Exercise goal: The records below are to be quoted in full; please keep every word exact.

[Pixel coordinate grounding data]
= = =
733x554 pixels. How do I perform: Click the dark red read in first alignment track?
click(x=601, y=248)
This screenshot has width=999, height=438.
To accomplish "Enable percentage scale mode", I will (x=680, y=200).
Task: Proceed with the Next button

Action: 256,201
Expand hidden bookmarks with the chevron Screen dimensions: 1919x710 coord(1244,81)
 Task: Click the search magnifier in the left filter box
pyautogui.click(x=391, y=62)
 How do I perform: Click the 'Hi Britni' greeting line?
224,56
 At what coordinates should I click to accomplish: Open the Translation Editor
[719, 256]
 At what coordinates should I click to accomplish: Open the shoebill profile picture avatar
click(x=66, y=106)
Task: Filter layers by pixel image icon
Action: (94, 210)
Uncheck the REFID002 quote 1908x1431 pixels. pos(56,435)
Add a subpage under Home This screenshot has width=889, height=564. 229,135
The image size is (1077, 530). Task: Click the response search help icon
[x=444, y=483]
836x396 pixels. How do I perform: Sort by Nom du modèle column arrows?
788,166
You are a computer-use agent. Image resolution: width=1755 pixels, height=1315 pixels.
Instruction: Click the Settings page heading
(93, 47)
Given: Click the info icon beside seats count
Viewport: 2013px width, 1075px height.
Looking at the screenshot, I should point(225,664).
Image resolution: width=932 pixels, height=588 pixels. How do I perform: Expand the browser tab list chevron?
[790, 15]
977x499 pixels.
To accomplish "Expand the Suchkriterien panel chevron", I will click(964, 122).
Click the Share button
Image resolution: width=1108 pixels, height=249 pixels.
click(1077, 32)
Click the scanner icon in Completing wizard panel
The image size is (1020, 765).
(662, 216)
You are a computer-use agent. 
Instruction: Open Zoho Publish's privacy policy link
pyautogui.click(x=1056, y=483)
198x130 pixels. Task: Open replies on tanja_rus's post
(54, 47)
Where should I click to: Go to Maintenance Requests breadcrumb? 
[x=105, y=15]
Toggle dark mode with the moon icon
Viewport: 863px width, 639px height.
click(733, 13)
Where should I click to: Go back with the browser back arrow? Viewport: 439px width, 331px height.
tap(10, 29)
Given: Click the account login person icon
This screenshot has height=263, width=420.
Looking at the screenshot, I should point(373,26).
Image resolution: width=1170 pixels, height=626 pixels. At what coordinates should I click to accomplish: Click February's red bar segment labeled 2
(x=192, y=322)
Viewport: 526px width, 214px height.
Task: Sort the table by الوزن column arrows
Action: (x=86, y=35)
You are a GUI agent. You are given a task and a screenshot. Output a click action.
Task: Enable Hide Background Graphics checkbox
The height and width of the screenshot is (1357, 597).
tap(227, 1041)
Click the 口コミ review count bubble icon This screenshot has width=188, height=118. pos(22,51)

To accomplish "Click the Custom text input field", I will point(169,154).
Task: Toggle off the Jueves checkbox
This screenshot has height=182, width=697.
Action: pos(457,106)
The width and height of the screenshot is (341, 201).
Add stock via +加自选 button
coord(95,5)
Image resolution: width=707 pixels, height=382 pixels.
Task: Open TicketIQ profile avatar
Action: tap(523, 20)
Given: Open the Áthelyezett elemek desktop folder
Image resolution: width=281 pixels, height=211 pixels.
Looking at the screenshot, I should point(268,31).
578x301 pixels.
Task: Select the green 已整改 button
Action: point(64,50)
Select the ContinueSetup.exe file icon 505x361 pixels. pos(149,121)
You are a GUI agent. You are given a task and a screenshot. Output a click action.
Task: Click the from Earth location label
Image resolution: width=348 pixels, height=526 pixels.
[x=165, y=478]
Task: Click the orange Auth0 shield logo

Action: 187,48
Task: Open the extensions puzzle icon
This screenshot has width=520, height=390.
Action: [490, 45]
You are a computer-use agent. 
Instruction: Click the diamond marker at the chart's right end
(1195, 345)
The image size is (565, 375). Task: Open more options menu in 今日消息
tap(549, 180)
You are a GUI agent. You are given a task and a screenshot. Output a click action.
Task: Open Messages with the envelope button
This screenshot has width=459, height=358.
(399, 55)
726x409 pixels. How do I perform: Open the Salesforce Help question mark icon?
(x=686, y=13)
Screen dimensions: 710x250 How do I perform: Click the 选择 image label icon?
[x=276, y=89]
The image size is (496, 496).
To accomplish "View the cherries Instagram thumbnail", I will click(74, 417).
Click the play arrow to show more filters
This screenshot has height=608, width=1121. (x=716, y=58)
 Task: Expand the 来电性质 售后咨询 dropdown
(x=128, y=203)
= = =
Task solution:
733x554 pixels. How do I perform: Click the dark red read in first alignment track?
click(x=601, y=248)
This screenshot has width=999, height=438.
To accomplish "Enable percentage scale mode", I will (x=680, y=200).
Task: Proceed with the Next button

Action: 256,201
Expand hidden bookmarks with the chevron Screen dimensions: 1919x710 coord(1244,81)
 Task: Click the search magnifier in the left filter box
pyautogui.click(x=391, y=62)
 How do I perform: Click the 'Hi Britni' greeting line?
224,56
 At what coordinates should I click to accomplish: Open the Translation Editor
[719, 256]
 At what coordinates should I click to accomplish: Open the shoebill profile picture avatar
click(x=66, y=106)
Task: Filter layers by pixel image icon
Action: (94, 210)
Uncheck the REFID002 quote 1908x1431 pixels. pos(56,435)
Add a subpage under Home This screenshot has width=889, height=564. 229,135
The image size is (1077, 530). Task: Click the response search help icon
[x=444, y=483]
836x396 pixels. How do I perform: Sort by Nom du modèle column arrows?
788,166
You are a computer-use agent. Image resolution: width=1755 pixels, height=1315 pixels.
Instruction: Click the Settings page heading
(93, 47)
Given: Click the info icon beside seats count
Viewport: 2013px width, 1075px height.
Looking at the screenshot, I should point(225,664).
Image resolution: width=932 pixels, height=588 pixels. How do I perform: Expand the browser tab list chevron?
[790, 15]
977x499 pixels.
To accomplish "Expand the Suchkriterien panel chevron", I will click(964, 122).
Click the Share button
Image resolution: width=1108 pixels, height=249 pixels.
click(1077, 32)
Click the scanner icon in Completing wizard panel
The image size is (1020, 765).
(662, 216)
You are a computer-use agent. 
Instruction: Open Zoho Publish's privacy policy link
pyautogui.click(x=1056, y=483)
198x130 pixels. Task: Open replies on tanja_rus's post
(54, 47)
Where should I click to: Go to Maintenance Requests breadcrumb? 
[x=105, y=15]
Toggle dark mode with the moon icon
Viewport: 863px width, 639px height.
click(733, 13)
Where should I click to: Go back with the browser back arrow? Viewport: 439px width, 331px height.
tap(10, 29)
Given: Click the account login person icon
This screenshot has height=263, width=420.
Looking at the screenshot, I should point(373,26).
Image resolution: width=1170 pixels, height=626 pixels. At what coordinates should I click to accomplish: Click February's red bar segment labeled 2
(x=192, y=322)
Viewport: 526px width, 214px height.
Task: Sort the table by الوزن column arrows
Action: (x=86, y=35)
You are a GUI agent. You are given a task and a screenshot. Output a click action.
Task: Enable Hide Background Graphics checkbox
The height and width of the screenshot is (1357, 597).
tap(227, 1041)
Click the 口コミ review count bubble icon This screenshot has width=188, height=118. pos(22,51)

To accomplish "Click the Custom text input field", I will point(169,154).
Task: Toggle off the Jueves checkbox
This screenshot has height=182, width=697.
Action: pos(457,106)
The width and height of the screenshot is (341, 201).
Add stock via +加自选 button
coord(95,5)
Image resolution: width=707 pixels, height=382 pixels.
Task: Open TicketIQ profile avatar
Action: tap(523, 20)
Given: Open the Áthelyezett elemek desktop folder
Image resolution: width=281 pixels, height=211 pixels.
Looking at the screenshot, I should point(268,31).
578x301 pixels.
Task: Select the green 已整改 button
Action: point(64,50)
Select the ContinueSetup.exe file icon 505x361 pixels. pos(149,121)
You are a GUI agent. You are given a task and a screenshot. Output a click action.
Task: Click the from Earth location label
Image resolution: width=348 pixels, height=526 pixels.
[x=165, y=478]
Task: Click the orange Auth0 shield logo

Action: 187,48
Task: Open the extensions puzzle icon
This screenshot has width=520, height=390.
Action: [490, 45]
You are a computer-use agent. 
Instruction: Click the diamond marker at the chart's right end
(1195, 345)
The image size is (565, 375). Task: Open more options menu in 今日消息
tap(549, 180)
You are a GUI agent. You are given a task and a screenshot. Output a click action.
Task: Open Messages with the envelope button
This screenshot has width=459, height=358.
(399, 55)
726x409 pixels. How do I perform: Open the Salesforce Help question mark icon?
(x=686, y=13)
Screen dimensions: 710x250 How do I perform: Click the 选择 image label icon?
[x=276, y=89]
The image size is (496, 496).
To accomplish "View the cherries Instagram thumbnail", I will click(74, 417).
Click the play arrow to show more filters
This screenshot has height=608, width=1121. (x=716, y=58)
 Task: Expand the 来电性质 售后咨询 dropdown
(x=128, y=203)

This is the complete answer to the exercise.